16 Use of AI in Teaching Social Statistics or Data Analysis
Mudasir Mustafa
Abstract
In face-to-face classrooms, culturally and critically conscious teachers fight to mediate skills, content, and students’ backgrounds all within the bounds of a systematically flawed educational institution. For now, AIs that aid in writing bypass that kind of meaningful work as AIs reflect the corpus of published literature that overwhelmingly reflects historically problematic hierarchical biases.
Keywords: data analysis and AI utilization, statistics and AI accuracy, statistics and AI
My recent experience teaching an online course on Social Statistics revealed two significant aspects of Artificial Intelligence (AI) usage: (i) student over-reliance on AI for accuracy, and (ii) concerns about AI reinforcing racially-biased concepts in reference categories.

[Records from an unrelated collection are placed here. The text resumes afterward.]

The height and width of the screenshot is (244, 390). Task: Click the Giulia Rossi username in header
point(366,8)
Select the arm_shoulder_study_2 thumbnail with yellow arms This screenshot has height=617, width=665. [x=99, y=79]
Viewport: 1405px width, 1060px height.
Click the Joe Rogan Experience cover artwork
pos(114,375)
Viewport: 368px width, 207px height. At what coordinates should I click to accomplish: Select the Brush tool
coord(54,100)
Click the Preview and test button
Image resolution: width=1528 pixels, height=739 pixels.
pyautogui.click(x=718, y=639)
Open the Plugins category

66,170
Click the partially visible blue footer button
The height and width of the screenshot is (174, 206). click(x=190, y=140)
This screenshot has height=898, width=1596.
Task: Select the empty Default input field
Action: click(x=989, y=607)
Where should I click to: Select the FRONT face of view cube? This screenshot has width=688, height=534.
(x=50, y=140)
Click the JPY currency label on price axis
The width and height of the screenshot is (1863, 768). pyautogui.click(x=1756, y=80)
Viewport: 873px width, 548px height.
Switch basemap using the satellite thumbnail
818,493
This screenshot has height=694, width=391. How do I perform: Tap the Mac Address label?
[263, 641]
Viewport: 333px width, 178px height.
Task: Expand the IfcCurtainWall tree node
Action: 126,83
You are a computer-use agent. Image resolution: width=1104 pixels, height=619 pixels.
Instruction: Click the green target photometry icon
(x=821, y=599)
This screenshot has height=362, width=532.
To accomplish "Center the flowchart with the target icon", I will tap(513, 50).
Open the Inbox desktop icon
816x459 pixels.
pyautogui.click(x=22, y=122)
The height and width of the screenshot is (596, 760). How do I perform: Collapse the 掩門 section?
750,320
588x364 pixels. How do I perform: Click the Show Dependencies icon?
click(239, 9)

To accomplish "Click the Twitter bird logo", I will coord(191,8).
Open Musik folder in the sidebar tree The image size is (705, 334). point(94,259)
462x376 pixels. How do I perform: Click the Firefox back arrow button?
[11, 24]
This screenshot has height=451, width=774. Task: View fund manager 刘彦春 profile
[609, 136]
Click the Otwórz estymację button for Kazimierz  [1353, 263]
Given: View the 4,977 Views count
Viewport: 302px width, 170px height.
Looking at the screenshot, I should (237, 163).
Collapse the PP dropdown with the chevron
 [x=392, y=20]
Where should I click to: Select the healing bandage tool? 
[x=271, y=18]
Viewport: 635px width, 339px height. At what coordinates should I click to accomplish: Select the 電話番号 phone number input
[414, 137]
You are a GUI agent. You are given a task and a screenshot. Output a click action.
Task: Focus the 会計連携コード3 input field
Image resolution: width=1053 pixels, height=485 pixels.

Firstly, a substantial number of students exhibit a steadfast belief in AI’s miraculous problem-solving capabilities, and they often adopt AI-generated solutions without validating their accuracy. For instance, in one of the given assignments in my class, I asked them to calculate the standard deviation and provide the solution with calculations. Several students provided solutions with calculations, but their answers were incorrect. It alerted me that students may be using AI to solve this assignment. As an experiment, I input the same dataset into a popular AI chatbot, witnessing its persistence in providing incorrect responses; then, I provided the accurate answer, and the chatbot apologized and gave the correct answer (Figure 1 or Figure 2, containing full chat). This experiment underscored the necessity of fostering student awareness regarding the limitations of AI.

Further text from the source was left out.